MIKJEPARA.com, JEPARA – Keputusan para kontestan peserta Pilkada untuk tidak menggunakan klub sepak bola sebagai kendaraan politik mencerminkan upaya menjaga netralitas olahraga dan menghormati komunitas suporter, serta menghindari potensi terjadi konflik yang dapat timbul dari politisasi sepak bola.
Sikap inilah yang diambil salah satu paslon yang selama ini dikenal getol mendukung klub sepak bola asal kota ukir, Persijap Jepara. Munculnya pertanyaan publik terkait laga Persijap yang tidak mengenakan livery bus model terbaru, akhirnya terjawab sudah.
M. Iqbal Tosin, manajemen PO. Bejeu ini menceritakan kenapa selama ini ia enggan memperlihatkan kedekatannya dengan Manajemen Persijap dan basis supporter. Apalagi, ditengah desakan bagi manajemen Persijap untuk segera merilis official bus yang selama 3 musim terakhir di support oleh armada bus bercirikan warna hitam ini.

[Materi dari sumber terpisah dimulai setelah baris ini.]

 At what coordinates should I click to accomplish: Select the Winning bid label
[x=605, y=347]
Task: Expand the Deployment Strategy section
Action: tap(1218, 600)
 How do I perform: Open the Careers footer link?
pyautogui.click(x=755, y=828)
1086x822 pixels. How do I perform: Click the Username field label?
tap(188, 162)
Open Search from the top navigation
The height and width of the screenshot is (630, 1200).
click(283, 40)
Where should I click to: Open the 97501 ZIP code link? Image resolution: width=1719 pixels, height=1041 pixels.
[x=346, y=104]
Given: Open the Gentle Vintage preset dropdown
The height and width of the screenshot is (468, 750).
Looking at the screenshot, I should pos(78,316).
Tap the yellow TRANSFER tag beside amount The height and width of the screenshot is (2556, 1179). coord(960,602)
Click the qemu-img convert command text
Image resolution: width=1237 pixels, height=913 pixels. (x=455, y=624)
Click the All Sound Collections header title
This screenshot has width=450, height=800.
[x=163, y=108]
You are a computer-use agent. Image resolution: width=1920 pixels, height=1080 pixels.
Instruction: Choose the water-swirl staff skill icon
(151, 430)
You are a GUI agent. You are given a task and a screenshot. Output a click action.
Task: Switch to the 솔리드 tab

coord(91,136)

“Kami mohon maaf, dengan kerendahan hati memang tidak ingin melibatkan keluarga besar Persijap. Agar tidak terkait dengan aktivitas politik saya saat ini,” terangnya
Diketahui, bahwa pembicaraan manajemen Persijap dengan PO. Bejeu sudah terjalin lama sebelum dirinya ditetapkan sebagai salah satu kontestan peserta Pilkada Jepara 2024. Awalnya, design livery bus yang telah disiapkan hendak dipasang dengan mempertimbangkan skenario sayembara.
Melihat potensi tangan muda Jepara yang kreatif, ia merencanakan untuk menggelar sayembara. Namun seiring waktu, hingga awal musim Liga 2 tahun 2024 bergulir ada beberapa hal yang menjadi pertimbangan manajemen PO Bejeu untuk menjeda rencana tersebut.
“Kami tetap masih memfasilitasi bus Persijap untuk mengarungi kompetisi Liga 2 di musim ini hingga sekarang,” imbuhnya
Namun ia dengan berat hati, mengurungkan rencana tersebut. Dirinya merasa tidak elok jika apa yang dilakukan PO Bejeu saat ini untuk Persijap bersinggungan dengan aktivitas pribadinya.
“Saya merasa tidak bijak jika, aktivitas pribadi ini nantinya dikait-kaitkankan dengan nama besar Persijap. Biarlah ini menjadi profesionalitas antara Persijap dengan PO. Bejeu,” tambahnya
Dalam konteks politik, penggunaan klub sepak bola sebagai “kendaraan politik” merujuk pada upaya calon atau partai politik untuk memanfaatkan popularitas klub atau basis pendukungnya guna meraih dukungan elektoral.
Fenomena ini sering terjadi mengingat sepak bola memiliki basis penggemar yang luas dan loyal, sehingga dianggap sebagai sarana efektif untuk meningkatkan popularitas dan elektabilitas calon.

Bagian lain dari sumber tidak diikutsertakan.